Honestly, who threatens Canada?

But step back a dozen years and think about why Barack Obama was elected president in the US. After eight years of George W. Bush’s war on terror, it was Obama that promised to end the wars in Iraq and Afghanistan—and not to start new ones. Other Democrats, including Hillary Clinton, who ran against them, were tainted in the minds of many Americans by their support for the war on Saddam Hussein.

Step back further. In 1992, Bill Clinton promised that the end of the Cold War meant the end for the US of Cold War burdens. Clinton promised a “peace dividend,” money no longer needed to defeat the Soviets could instead be invested in strengthening America at home.

Let’s be honest. Americans don’t want to run the world. They haven’t for a long time.

And with each passing year, there are fewer Americans old enough to remember the Cold War, say nothing of World War II. In fact, there are now American soldiers on the ground in Afghanistan who were not even born on September 11, 2001.

The reluctance of the United States as superpower creates a global vacuum of leadership. And no one is stepping up to take that role in the way that, more than a century ago, America emerged just as the sun began to set on the British Empire.

Europe remains profoundly preoccupied, particularly over economic issues dividing north and south and political issues dividing east and west. And while President Xi Jinping has declared a new era for China in the world, an extraordinarily change from Beijing, no question, China’s leadership remains fundamentally cautious when it comes to accepting heavy international burdens.

That’s why, when it comes to international leadership, Beijing will not soon become any more reliable a provider of public goods than Washington.  

And why a future crisis will be so hard to manage.

Fallout for globalization

Then there is the impact of global recession, geopolitical recession on globalization itself.

Stored data entries
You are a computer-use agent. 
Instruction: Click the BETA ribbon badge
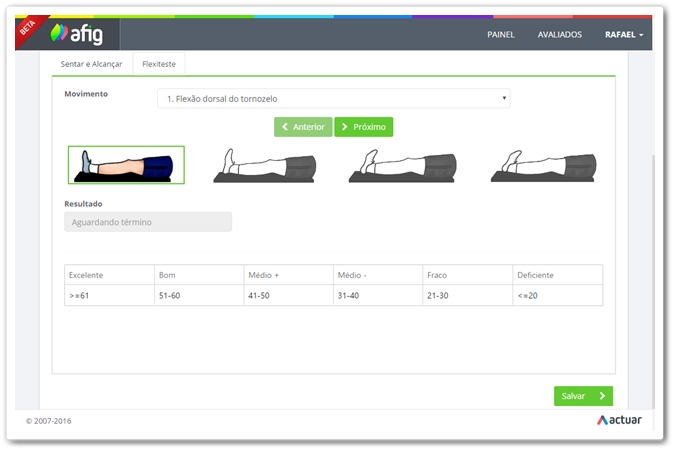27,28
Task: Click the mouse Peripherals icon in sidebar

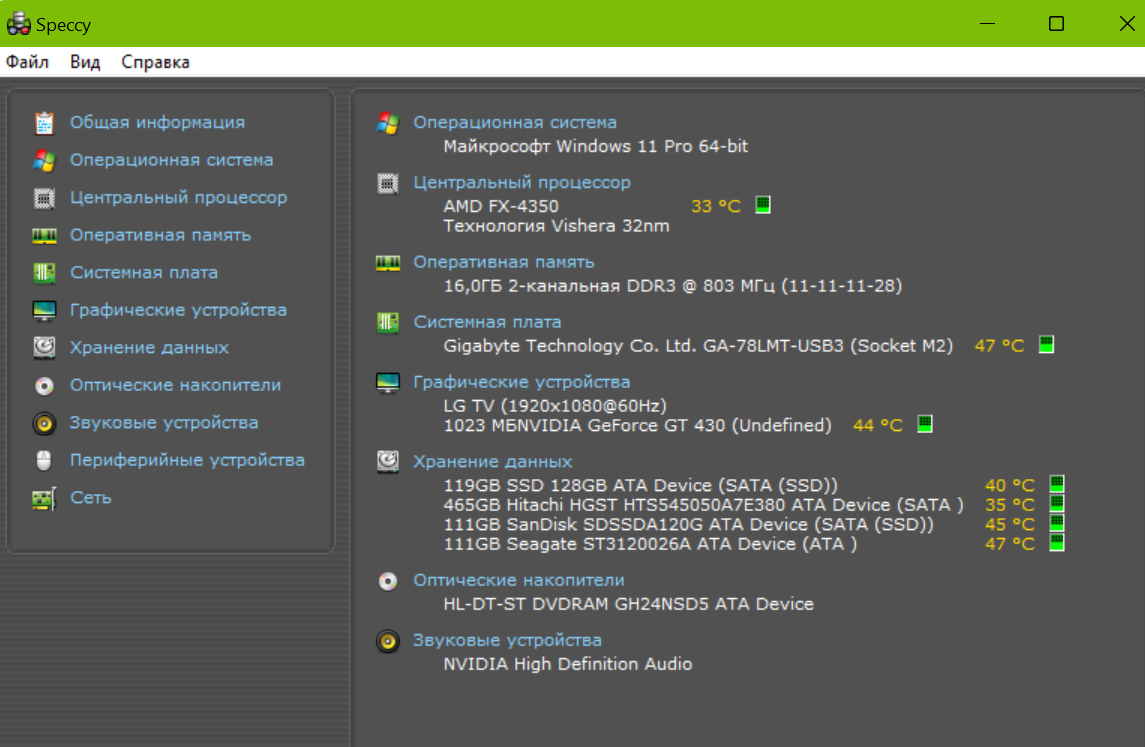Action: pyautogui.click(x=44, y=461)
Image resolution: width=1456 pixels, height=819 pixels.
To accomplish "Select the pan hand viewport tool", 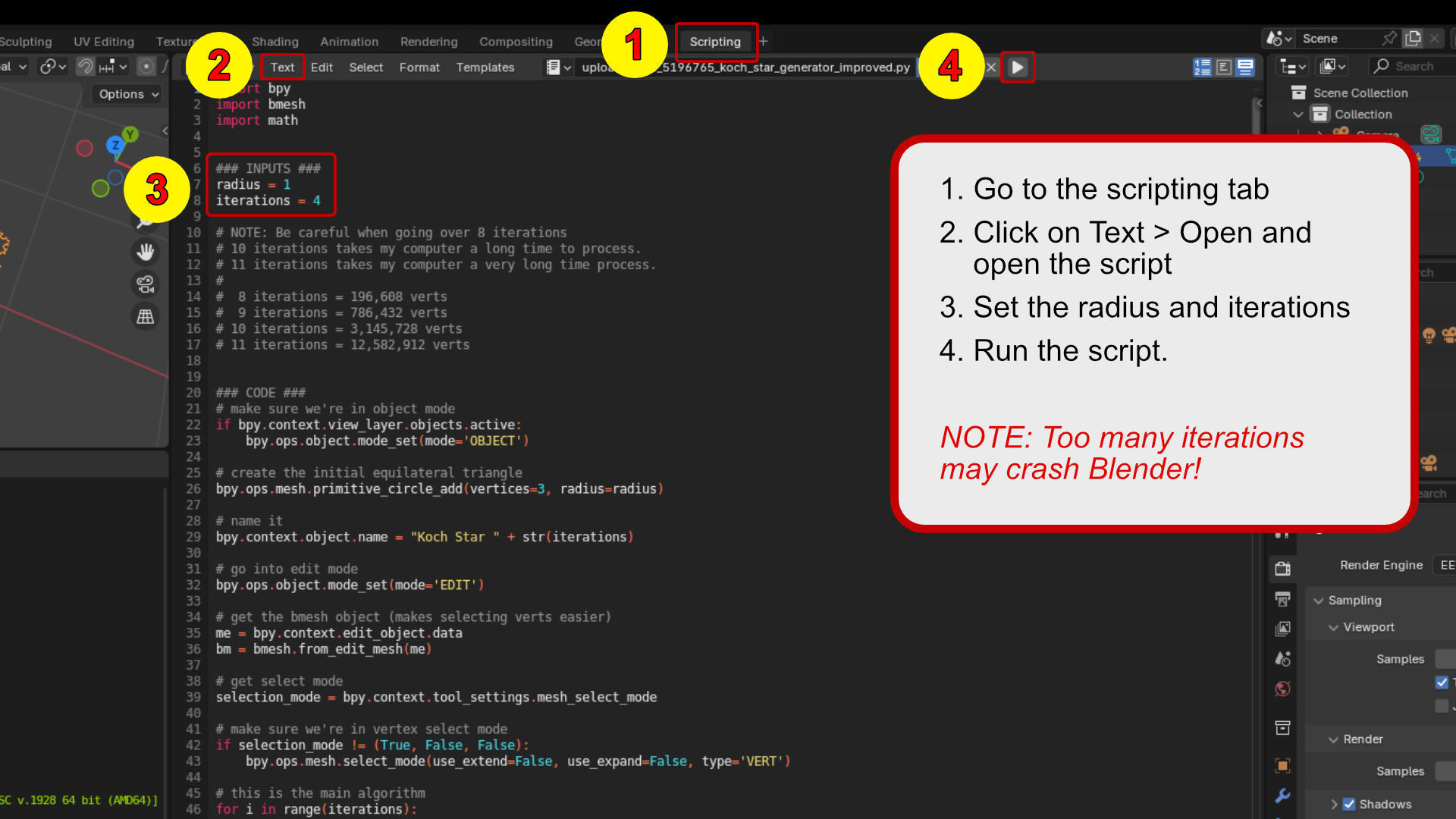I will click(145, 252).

### [Prompt A]
In the commentary on global leadership, rewrite the text between "That’s why, when" and "hard to manage.", inclusive, replacing "international leadership" with "global leadership".
### [Prompt B]
Answer these questions from the commentary on global leadership:
(i) What did Bill Clinton promise in 1992 about the end of the Cold War?
(ii) Who has declared a new era for China in the world?
(iii) What kind of issues divide north and south in Europe?

### [Final result A]
That’s why, when it comes to global leadership, Beijing will not soon become any more reliable a provider of public goods than Washington.  

And why a future crisis will be so hard to manage.

### [Final result B]
(i) That it meant the end for the US of Cold War burdens, with a "peace dividend" of money that could be invested in strengthening America at home.
(ii) President Xi Jinping.
(iii) Economic issues.